:: Task brief ::
Set down, word for word, the portion of the passage below on the afternoon loss of energy that opens with the words containing "I spend my afternoons, more" and closes with "anything to anything.".

:: Extract to read ::

_ _ _ _

It’s not really fatigue, exactly. It’s more just a puttering-out of energy. Here’s a message from the Harvard Business Review — I mean, they must know how to beat this, right? — on ways to overcome the afternoon out-of-gas feeling:
https://twitter.com/HarvardBiz/status/656435538589782016/photo/1
Two items struck me as weird. The first, “Tailor your tasks to your energy” seems like one of those pie-in-the-sky suggestions people make who have never really worked for a living. It’s like when super-fit people who hate food tell me to “avoid breads and sugars, load up on fresh vegetables and salad” as if that’s even something a decent person would be able to do.
I spend my afternoons, more often than not, catching up to what I didn’t do in the morning or responding to disasters that have arisen since then. What I cannot do, under any normal circumstances, is “tailor” anything to anything.
And then there’s “Meditate.”
Which is something — Surprise! Betcha didn’t expect it from the West Coast RINO! — I’ve done from time to time. Most of the time, I just fell asleep. Occasionally I’d actually come back to consciousness feeling relaxed and rejuvenated, but even on those occasions I came back to a full email inbox and a sense of being even further behind.

_ _ _ _

:: Supplied information ::
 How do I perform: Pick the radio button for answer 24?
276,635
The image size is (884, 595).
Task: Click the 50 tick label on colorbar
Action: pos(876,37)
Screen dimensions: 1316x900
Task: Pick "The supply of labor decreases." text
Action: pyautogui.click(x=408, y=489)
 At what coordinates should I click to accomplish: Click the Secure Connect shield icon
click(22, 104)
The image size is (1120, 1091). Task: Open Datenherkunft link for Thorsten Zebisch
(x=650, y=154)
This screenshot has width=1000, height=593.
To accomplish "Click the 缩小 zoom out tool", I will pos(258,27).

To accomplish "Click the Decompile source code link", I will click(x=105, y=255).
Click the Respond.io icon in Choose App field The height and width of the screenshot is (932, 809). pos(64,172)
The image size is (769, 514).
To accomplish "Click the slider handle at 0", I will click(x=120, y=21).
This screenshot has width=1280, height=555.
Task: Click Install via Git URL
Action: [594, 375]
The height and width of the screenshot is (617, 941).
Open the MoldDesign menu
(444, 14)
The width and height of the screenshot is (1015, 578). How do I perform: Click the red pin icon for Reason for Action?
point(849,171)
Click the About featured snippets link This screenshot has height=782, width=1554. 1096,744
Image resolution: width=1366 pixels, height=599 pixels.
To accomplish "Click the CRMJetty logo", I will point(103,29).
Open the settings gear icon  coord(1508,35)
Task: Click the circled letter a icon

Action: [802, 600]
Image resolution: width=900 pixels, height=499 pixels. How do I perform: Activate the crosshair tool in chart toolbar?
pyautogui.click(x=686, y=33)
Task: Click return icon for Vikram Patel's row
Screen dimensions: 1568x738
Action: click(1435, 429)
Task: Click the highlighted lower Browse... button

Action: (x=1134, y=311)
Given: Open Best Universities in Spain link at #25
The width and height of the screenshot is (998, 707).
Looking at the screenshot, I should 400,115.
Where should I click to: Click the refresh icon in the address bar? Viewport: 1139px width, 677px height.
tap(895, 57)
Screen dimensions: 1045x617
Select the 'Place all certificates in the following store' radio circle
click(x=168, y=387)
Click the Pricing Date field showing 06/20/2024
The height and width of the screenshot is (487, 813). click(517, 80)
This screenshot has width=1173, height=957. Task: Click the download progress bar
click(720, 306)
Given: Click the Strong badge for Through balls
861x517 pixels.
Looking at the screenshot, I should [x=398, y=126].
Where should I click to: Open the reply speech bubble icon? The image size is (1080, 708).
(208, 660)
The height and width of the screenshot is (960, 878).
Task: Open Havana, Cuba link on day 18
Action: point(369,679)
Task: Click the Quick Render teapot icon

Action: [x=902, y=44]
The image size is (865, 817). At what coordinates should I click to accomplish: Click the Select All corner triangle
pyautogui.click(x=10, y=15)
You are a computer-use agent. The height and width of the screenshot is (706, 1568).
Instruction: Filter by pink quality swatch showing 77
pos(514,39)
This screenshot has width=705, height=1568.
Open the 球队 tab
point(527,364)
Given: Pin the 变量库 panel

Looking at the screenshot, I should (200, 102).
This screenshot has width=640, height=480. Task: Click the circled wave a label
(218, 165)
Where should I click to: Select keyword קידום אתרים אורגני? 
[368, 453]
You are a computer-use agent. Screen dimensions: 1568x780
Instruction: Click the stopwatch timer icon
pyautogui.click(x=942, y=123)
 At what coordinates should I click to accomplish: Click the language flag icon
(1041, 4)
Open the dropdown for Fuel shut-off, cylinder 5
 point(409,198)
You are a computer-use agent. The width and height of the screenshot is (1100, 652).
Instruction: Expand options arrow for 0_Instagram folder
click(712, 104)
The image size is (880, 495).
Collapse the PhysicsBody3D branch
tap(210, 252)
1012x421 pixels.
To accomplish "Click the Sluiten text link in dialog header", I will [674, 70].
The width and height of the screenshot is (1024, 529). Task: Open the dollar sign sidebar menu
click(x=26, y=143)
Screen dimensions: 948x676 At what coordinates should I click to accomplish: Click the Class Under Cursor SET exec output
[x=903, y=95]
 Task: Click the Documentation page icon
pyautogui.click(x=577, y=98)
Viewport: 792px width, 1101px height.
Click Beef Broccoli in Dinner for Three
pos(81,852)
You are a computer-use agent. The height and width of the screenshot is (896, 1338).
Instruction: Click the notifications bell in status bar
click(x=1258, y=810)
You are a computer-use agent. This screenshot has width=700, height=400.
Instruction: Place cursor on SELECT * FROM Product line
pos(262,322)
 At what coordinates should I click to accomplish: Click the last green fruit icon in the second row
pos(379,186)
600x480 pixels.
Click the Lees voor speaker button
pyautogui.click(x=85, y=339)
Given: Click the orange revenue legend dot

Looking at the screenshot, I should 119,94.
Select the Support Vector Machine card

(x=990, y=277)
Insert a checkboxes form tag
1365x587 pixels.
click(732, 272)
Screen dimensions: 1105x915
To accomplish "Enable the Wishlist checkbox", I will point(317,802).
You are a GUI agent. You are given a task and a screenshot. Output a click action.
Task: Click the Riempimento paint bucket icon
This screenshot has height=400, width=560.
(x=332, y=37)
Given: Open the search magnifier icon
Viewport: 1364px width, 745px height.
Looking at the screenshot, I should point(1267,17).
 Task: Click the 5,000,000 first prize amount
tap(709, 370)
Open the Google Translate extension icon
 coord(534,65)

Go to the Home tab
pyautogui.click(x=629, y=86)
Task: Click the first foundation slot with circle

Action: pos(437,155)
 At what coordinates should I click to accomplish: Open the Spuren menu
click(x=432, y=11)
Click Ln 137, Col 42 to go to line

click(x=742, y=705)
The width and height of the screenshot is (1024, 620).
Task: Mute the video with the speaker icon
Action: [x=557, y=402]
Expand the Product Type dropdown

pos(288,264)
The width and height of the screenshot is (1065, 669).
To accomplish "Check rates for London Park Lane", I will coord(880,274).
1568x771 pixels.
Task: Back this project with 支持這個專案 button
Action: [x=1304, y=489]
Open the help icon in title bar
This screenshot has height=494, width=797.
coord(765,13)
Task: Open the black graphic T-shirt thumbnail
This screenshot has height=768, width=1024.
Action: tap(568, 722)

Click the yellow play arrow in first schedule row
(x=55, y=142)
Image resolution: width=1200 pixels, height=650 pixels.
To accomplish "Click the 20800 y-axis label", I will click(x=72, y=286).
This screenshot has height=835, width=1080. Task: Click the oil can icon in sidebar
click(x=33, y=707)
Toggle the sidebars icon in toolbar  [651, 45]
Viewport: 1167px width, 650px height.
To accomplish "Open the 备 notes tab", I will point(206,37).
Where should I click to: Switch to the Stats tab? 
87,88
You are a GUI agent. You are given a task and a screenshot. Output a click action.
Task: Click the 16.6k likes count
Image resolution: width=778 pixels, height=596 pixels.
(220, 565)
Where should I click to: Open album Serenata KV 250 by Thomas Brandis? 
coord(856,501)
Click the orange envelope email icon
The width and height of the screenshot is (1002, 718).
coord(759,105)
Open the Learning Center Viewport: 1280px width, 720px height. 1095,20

_ _ _ _

:: Answer for this exercise ::
I spend my afternoons, more often than not, catching up to what I didn’t do in the morning or responding to disasters that have arisen since then. What I cannot do, under any normal circumstances, is “tailor” anything to anything.